* _RECORDS SUPPLIED_:
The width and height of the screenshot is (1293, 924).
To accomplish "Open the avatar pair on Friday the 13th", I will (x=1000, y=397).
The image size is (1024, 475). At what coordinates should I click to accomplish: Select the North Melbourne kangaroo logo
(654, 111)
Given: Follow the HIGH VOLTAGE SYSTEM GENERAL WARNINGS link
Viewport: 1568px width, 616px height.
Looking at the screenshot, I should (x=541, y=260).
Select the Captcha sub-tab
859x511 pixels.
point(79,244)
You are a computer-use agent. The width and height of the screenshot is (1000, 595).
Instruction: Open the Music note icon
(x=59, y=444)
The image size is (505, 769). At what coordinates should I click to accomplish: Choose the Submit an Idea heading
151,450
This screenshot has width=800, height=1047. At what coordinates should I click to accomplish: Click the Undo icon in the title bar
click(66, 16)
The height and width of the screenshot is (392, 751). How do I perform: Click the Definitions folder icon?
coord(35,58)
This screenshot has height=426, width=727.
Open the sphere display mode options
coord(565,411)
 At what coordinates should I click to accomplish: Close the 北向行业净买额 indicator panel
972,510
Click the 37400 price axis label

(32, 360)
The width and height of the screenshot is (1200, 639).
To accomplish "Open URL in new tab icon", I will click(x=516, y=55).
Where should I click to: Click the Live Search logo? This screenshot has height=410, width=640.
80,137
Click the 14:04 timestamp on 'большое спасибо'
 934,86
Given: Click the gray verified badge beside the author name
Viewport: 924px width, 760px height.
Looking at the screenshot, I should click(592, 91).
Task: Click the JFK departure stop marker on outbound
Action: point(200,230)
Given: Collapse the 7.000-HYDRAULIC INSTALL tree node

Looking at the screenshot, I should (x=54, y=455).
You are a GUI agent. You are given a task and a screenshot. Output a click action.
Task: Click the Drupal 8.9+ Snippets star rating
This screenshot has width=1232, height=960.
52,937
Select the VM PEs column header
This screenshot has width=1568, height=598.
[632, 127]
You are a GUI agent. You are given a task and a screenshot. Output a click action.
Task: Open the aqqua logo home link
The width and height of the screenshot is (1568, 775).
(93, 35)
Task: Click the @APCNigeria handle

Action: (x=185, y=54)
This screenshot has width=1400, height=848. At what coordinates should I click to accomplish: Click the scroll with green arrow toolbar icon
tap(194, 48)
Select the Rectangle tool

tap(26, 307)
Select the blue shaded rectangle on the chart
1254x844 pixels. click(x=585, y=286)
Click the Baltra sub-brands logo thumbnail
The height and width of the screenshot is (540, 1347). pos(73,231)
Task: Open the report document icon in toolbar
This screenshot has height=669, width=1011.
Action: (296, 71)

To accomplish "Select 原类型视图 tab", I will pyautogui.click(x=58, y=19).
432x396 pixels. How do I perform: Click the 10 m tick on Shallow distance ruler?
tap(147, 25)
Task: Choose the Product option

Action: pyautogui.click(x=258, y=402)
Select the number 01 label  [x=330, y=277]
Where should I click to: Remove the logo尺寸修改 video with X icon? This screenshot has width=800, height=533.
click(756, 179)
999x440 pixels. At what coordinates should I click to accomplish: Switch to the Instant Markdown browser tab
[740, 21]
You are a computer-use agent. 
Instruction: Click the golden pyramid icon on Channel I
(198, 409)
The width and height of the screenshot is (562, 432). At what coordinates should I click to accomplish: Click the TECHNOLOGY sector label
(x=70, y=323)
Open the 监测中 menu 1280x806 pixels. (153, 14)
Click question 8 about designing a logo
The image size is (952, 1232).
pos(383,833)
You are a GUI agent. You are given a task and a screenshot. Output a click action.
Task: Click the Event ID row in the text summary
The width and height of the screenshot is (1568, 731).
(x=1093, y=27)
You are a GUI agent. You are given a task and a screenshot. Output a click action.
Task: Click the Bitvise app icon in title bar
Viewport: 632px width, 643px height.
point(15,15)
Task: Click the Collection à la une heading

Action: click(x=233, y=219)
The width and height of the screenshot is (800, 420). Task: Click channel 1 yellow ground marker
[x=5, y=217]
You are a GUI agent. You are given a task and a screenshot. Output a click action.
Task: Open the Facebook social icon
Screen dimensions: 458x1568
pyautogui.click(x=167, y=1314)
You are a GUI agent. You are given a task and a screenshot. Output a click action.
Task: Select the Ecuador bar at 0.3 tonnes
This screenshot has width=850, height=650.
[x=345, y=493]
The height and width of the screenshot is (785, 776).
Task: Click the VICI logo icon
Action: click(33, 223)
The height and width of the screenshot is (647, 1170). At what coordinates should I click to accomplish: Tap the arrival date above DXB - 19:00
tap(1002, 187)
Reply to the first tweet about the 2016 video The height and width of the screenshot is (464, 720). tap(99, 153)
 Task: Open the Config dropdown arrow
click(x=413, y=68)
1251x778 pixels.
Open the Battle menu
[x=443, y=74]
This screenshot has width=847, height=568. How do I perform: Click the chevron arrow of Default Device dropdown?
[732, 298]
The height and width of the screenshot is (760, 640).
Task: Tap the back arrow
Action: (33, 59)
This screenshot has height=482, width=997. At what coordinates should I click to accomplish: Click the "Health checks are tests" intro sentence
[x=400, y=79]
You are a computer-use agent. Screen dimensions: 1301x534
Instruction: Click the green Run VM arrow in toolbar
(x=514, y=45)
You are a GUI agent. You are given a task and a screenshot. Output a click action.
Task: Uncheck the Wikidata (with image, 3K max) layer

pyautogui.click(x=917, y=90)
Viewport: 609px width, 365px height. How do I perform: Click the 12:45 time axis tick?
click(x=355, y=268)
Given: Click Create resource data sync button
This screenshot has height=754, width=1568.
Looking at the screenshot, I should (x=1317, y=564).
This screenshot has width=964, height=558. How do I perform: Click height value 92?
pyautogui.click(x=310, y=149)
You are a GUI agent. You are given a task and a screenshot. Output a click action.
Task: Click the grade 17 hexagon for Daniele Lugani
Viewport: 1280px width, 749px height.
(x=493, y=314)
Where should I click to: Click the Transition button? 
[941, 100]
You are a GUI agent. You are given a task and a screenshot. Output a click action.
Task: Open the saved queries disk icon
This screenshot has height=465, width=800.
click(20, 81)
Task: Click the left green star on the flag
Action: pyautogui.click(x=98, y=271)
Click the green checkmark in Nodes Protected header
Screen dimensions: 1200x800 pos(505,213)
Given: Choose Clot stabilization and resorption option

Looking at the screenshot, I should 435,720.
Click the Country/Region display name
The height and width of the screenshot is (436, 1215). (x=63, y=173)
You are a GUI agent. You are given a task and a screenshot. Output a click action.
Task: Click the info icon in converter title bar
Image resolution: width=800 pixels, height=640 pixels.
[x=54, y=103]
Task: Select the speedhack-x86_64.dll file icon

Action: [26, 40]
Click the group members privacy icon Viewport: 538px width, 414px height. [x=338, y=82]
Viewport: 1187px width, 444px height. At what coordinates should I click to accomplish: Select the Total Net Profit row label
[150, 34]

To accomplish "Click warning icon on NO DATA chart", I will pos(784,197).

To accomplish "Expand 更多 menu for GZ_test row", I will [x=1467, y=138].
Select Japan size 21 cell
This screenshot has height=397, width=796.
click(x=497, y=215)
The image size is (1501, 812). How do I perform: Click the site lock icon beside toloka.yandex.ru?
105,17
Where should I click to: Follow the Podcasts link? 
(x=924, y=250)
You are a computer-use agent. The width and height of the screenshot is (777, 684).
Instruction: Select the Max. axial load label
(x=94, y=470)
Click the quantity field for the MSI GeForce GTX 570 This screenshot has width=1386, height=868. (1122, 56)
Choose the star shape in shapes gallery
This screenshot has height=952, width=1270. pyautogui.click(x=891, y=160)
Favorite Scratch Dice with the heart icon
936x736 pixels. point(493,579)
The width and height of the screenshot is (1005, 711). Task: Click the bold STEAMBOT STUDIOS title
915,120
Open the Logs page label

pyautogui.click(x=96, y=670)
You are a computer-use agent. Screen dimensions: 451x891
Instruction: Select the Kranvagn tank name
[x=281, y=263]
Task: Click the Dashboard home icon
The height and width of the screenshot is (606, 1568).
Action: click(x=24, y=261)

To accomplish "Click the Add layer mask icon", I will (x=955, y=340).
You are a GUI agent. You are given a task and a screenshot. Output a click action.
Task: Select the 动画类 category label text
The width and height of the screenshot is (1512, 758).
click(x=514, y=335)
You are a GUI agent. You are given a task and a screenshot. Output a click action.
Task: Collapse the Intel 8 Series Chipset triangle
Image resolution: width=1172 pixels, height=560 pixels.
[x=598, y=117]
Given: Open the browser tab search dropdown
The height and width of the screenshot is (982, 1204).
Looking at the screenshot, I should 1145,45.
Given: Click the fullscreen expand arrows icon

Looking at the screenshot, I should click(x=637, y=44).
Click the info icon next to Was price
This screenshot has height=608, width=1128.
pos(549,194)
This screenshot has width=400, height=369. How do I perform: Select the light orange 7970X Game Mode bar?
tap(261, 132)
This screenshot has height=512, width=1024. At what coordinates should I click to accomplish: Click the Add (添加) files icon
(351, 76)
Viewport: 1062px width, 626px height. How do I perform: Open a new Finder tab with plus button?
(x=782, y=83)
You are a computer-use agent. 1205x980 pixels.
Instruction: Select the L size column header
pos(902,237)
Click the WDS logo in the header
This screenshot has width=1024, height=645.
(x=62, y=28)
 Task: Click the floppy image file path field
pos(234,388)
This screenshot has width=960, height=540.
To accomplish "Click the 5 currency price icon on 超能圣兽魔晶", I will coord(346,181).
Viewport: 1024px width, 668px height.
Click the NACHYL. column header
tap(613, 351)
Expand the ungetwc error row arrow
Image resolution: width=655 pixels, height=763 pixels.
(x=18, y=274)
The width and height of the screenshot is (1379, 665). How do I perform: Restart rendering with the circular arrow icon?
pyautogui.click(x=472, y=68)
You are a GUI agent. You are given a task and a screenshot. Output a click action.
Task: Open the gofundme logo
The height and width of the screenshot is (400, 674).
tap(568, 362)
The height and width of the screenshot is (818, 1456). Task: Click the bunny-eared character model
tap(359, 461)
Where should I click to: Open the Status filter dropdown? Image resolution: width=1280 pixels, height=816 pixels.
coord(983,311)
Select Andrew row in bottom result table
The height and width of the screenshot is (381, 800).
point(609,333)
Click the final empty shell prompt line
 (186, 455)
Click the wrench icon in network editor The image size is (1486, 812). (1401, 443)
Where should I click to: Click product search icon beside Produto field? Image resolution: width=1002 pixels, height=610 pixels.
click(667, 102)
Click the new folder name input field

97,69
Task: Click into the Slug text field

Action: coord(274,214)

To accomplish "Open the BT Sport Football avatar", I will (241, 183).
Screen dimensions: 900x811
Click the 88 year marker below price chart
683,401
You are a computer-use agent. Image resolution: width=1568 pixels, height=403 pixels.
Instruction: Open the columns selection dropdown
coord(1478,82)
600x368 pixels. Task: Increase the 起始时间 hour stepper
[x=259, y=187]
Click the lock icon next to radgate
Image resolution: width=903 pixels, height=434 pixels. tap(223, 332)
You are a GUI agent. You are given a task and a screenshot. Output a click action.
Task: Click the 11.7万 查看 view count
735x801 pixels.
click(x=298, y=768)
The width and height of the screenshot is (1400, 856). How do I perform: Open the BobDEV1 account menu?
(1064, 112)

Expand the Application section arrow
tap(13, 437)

* _BRIEF_:
Note every line in the material with "home" and copy it.

* _EXERCISE RESPONSE_:
Task: Open the aqqua logo home link
Task: Click the Dashboard home icon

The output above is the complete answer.